-------- Task data --------
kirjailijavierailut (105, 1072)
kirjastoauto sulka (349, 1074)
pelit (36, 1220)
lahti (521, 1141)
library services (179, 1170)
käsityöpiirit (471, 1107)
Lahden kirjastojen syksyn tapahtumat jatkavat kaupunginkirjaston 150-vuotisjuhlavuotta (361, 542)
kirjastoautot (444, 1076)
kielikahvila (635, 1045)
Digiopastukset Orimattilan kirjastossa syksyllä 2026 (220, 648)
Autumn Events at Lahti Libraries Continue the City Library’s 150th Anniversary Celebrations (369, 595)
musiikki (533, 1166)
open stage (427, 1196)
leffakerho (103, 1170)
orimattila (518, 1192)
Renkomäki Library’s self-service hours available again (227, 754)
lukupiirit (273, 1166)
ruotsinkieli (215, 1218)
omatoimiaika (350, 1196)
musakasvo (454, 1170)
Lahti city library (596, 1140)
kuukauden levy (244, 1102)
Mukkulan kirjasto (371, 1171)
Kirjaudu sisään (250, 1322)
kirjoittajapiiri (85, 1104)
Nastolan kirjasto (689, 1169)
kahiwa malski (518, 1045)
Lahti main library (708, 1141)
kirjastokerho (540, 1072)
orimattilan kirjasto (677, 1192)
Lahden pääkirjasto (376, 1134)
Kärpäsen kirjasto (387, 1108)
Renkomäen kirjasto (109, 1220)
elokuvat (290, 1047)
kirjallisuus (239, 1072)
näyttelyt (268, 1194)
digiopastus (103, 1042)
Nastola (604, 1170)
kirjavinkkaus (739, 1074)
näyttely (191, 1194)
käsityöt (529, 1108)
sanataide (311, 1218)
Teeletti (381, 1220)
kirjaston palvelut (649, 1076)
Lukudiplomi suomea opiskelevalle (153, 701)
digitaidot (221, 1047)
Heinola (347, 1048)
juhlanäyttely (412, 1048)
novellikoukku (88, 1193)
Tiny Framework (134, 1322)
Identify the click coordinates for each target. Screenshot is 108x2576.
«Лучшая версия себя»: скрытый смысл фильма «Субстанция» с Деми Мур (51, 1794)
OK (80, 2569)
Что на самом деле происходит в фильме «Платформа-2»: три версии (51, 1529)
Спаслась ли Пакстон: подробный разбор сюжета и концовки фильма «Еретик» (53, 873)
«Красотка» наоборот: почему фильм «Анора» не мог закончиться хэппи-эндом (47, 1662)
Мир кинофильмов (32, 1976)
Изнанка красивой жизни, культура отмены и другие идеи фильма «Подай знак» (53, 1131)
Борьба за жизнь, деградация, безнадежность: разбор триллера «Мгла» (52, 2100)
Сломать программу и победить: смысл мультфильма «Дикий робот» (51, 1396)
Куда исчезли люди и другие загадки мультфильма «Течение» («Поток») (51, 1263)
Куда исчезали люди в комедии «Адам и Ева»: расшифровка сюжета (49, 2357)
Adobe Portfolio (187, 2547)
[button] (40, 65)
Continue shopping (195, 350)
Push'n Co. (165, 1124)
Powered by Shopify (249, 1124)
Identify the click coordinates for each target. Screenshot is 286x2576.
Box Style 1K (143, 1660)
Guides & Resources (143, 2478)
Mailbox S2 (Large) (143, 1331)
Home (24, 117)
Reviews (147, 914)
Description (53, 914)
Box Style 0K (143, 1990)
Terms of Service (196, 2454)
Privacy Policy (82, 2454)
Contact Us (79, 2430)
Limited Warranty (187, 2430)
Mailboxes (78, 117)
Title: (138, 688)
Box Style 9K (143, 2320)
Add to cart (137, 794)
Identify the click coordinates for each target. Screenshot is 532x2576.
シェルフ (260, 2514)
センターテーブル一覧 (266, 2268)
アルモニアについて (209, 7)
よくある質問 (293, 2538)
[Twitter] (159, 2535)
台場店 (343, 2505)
--------
▸ **Work item**: Look through the entries above and quote exactly the lines from the line with "Screenshot is 108x2576." to the line with "Box Style 0K (143, 1990)", counting both of those lines.

▸ **Response below**:
Identify the click coordinates for each target. Screenshot is 108x2576.
«Лучшая версия себя»: скрытый смысл фильма «Субстанция» с Деми Мур (51, 1794)
OK (80, 2569)
Что на самом деле происходит в фильме «Платформа-2»: три версии (51, 1529)
Спаслась ли Пакстон: подробный разбор сюжета и концовки фильма «Еретик» (53, 873)
«Красотка» наоборот: почему фильм «Анора» не мог закончиться хэппи-эндом (47, 1662)
Мир кинофильмов (32, 1976)
Изнанка красивой жизни, культура отмены и другие идеи фильма «Подай знак» (53, 1131)
Борьба за жизнь, деградация, безнадежность: разбор триллера «Мгла» (52, 2100)
Сломать программу и победить: смысл мультфильма «Дикий робот» (51, 1396)
Куда исчезли люди и другие загадки мультфильма «Течение» («Поток») (51, 1263)
Куда исчезали люди в комедии «Адам и Ева»: расшифровка сюжета (49, 2357)
Adobe Portfolio (187, 2547)
[button] (40, 65)
Continue shopping (195, 350)
Push'n Co. (165, 1124)
Powered by Shopify (249, 1124)
Identify the click coordinates for each target. Screenshot is 286x2576.
Box Style 1K (143, 1660)
Guides & Resources (143, 2478)
Mailbox S2 (Large) (143, 1331)
Home (24, 117)
Reviews (147, 914)
Description (53, 914)
Box Style 0K (143, 1990)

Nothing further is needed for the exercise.